Daily Encouragement: Year 2, Day 91

From Handbook to God’s Promises

GOD’S PROVISION FOR FORGIVENESS OF SINS

Who Is a God Like You?
Read Micah 7:18–20

A hardened, sword-wielding, South American slave trader is on a pilgrimage to find forgiveness. The penitent sinner climbs cliffs and slogs through dripping jungles, dragging behind him a huge rope net filled with the remnants of his past—swords, armor, guns, and the like. His goal? To reach the simple jungle Indians whose tribe he has decimated, and to find pardon at their feet. He nearly kills himself by dragging the huge weighted net behind him; it is a symbol of who he was and of the burden he carries. As a man who has lived by vengeance and the sword, his penance is to punish himself until he can reach those who alone can forgive him.

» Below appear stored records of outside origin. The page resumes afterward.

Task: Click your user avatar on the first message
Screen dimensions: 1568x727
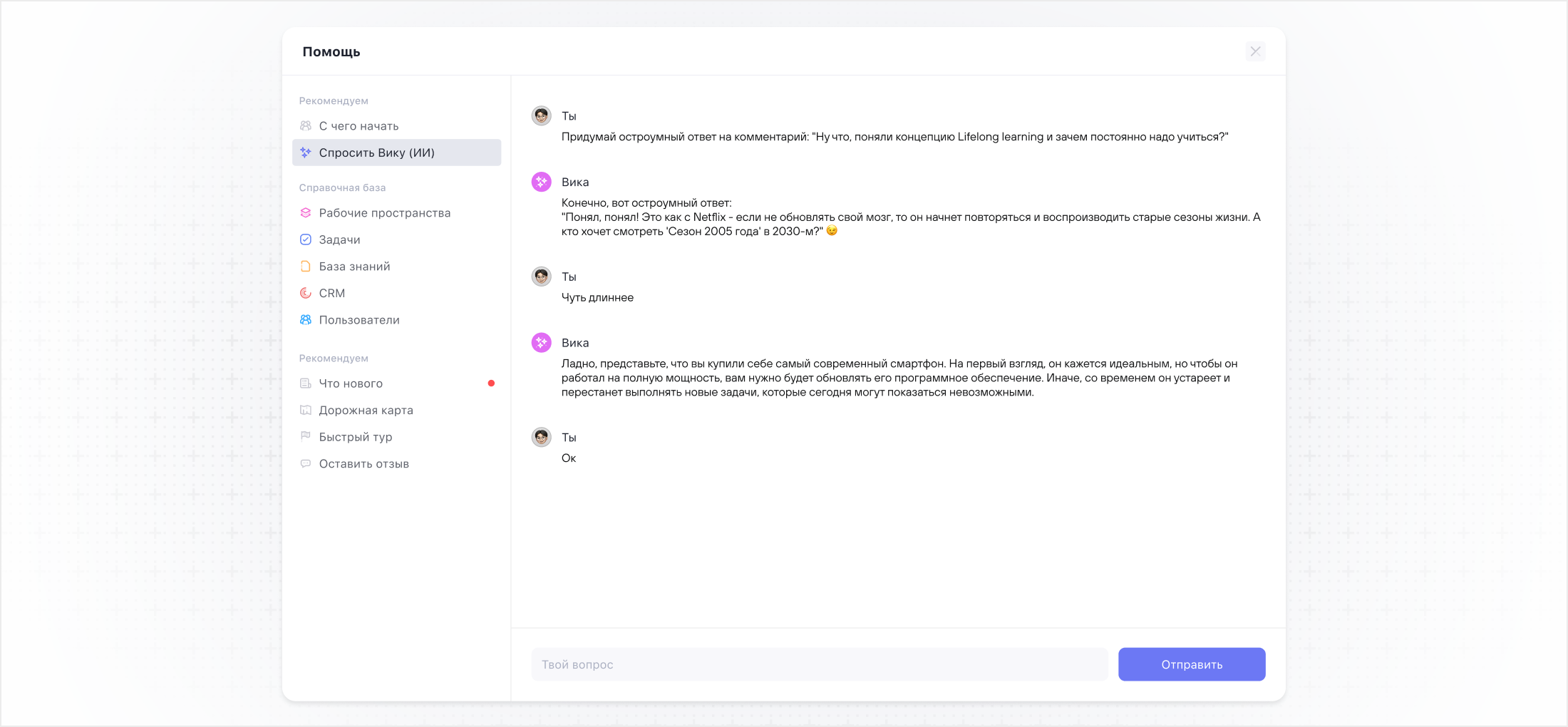Action: click(x=542, y=115)
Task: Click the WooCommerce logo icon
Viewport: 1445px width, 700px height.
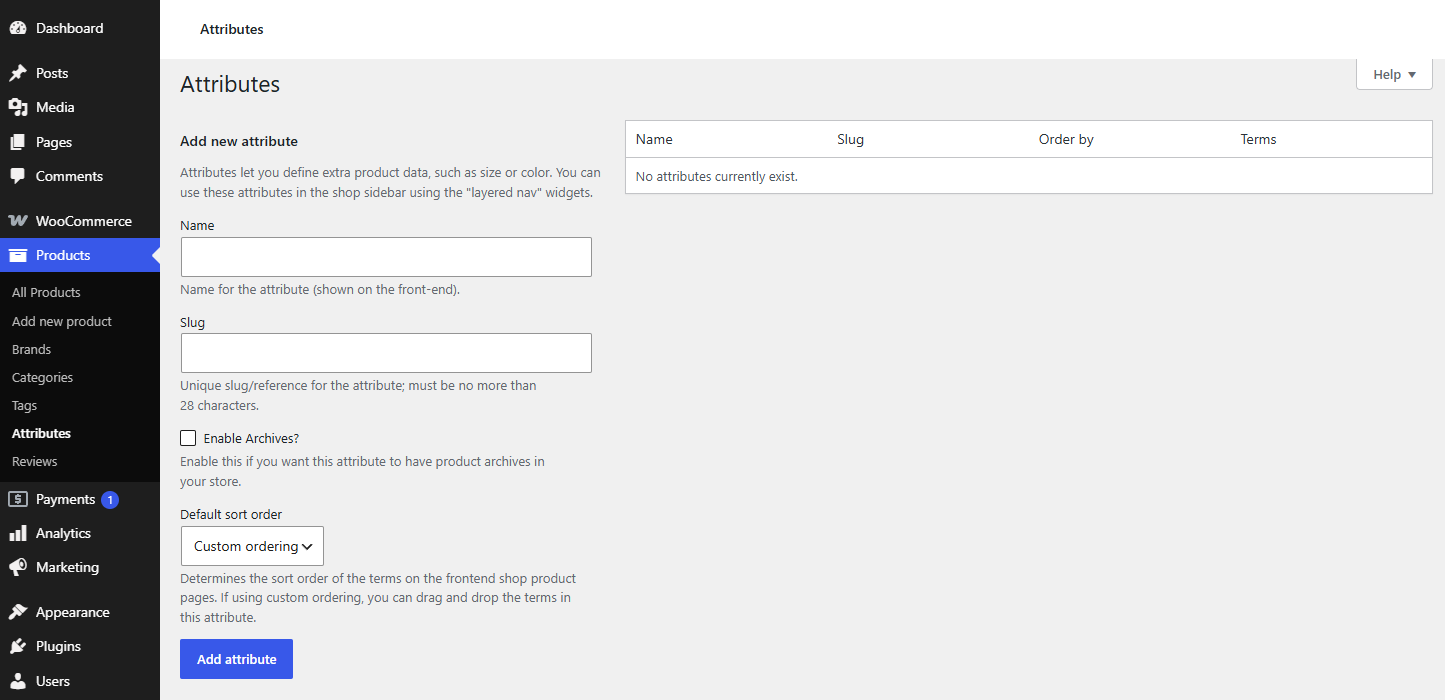Action: coord(18,221)
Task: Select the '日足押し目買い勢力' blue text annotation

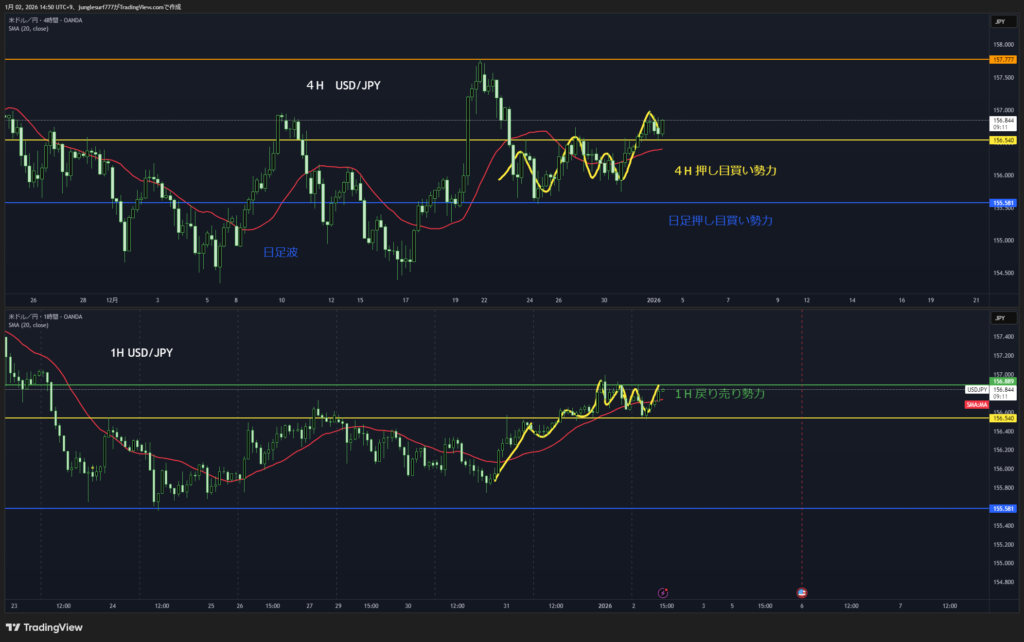Action: (x=719, y=220)
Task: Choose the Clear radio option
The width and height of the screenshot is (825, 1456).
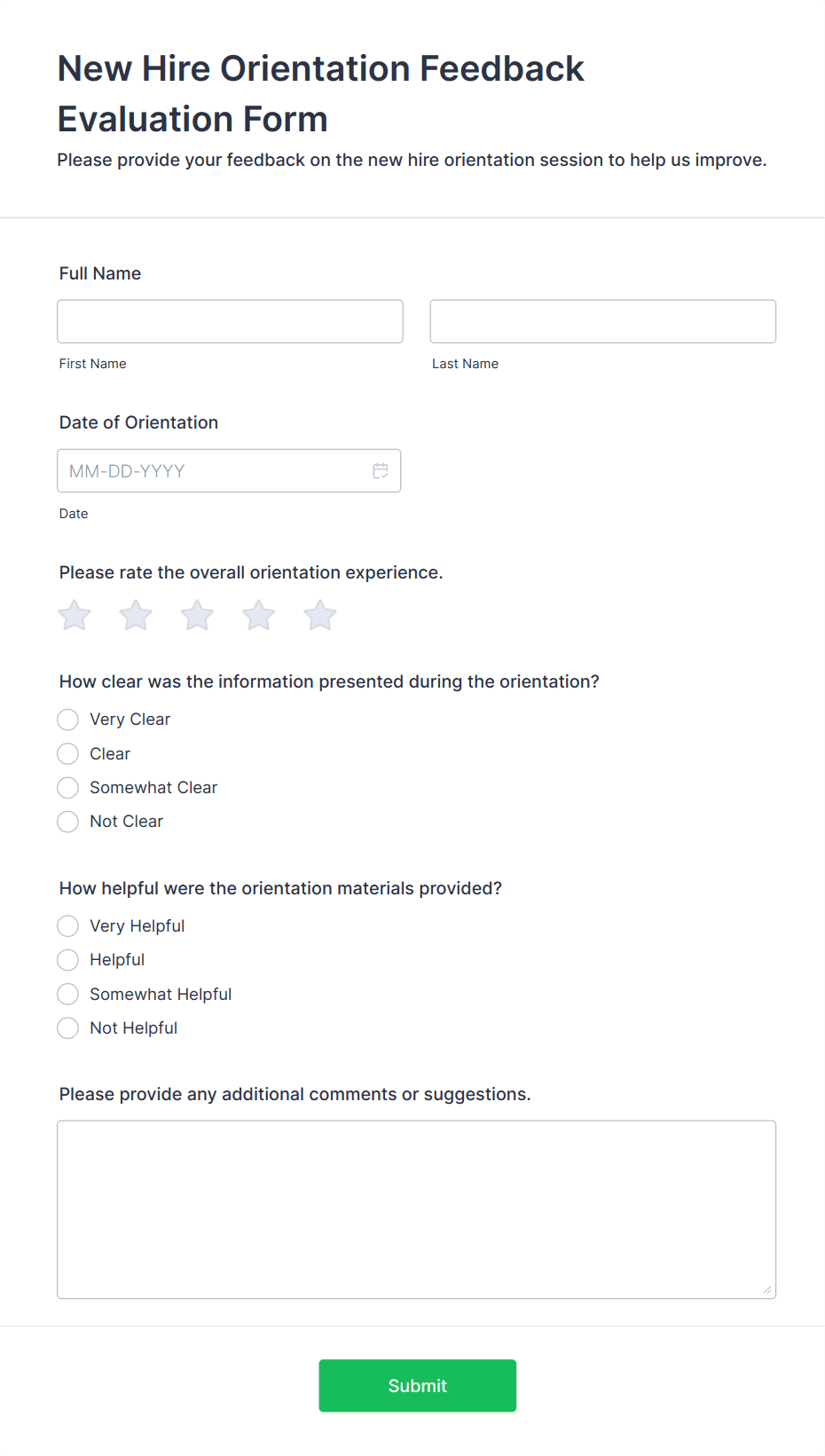Action: (68, 754)
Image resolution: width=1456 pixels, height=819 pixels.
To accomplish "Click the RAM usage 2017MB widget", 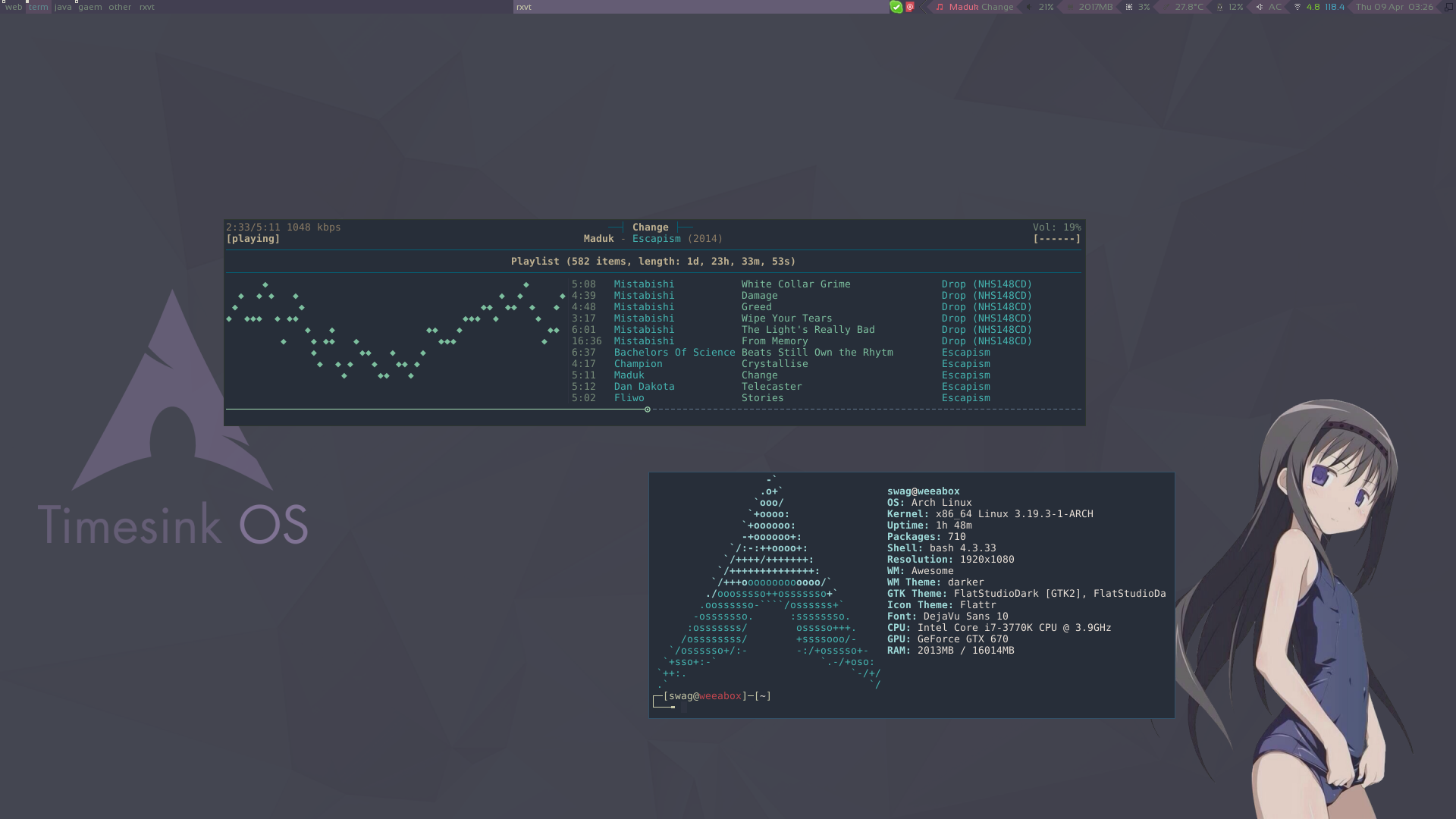I will click(x=1095, y=7).
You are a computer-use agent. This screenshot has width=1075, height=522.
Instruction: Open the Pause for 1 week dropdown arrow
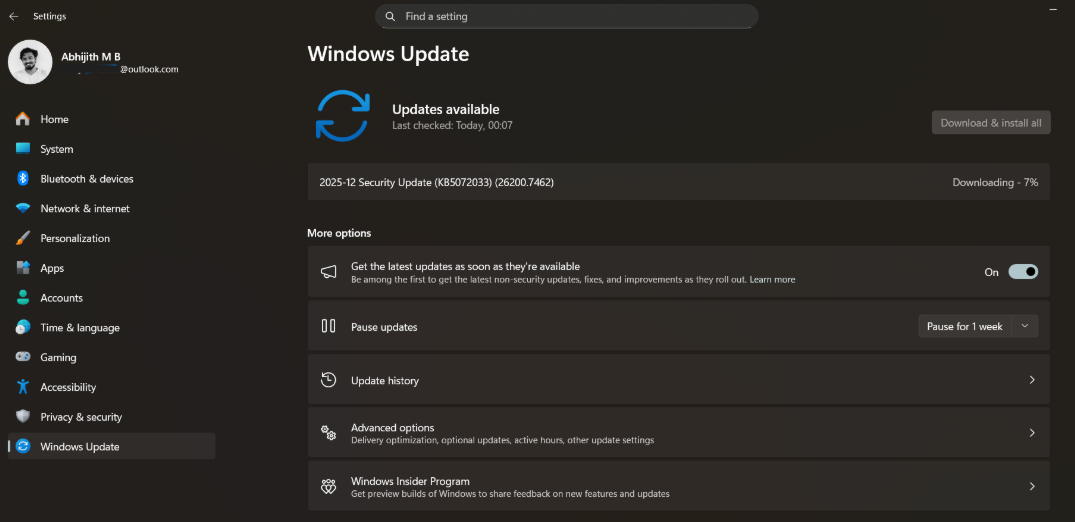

When the slave trader finally reaches the tribe, he is nearly dead from the exertion of his penance. The Indian leader, recognizing this man’s face, approaches with knife in hand. On his knees from exhaustion, the trader doesn’t know whether he will live or die. But instead of cutting the trader’s throat, the Indian cuts the thick rope that has bound man and net together. In a powerfully symbolic gesture, the leader pushes the remnants of the slave trader’s past over a cliff into a turbulent river far below.

While this portrayal of forgiveness—from The Mission, the Cannes Film Festival’s Best Picture of 1986—is powerful, Hollywood didn’t invent the concept. God has been extending forgiveness for millennia.

Once, at a time when the Israelites had made slave traders look noble by comparison (“The best of them is like a brier, the most upright worse than a thorn hedge”—Ouch!—Micah 7:4), God still forgave them. Then and now, people marvel at the nature of God to forgive: “Who is a God like you, who pardons sin and forgives?” (7:18).

The Indian leader may have hurled the tools of the slave trader over a cliff into a river, but God hurls “all our iniquities into the depths of the sea.” He delights in showing mercy if we will but bring our burden to him.

God’s Promise: It may be your nature to sin, but it is His nature to forgive.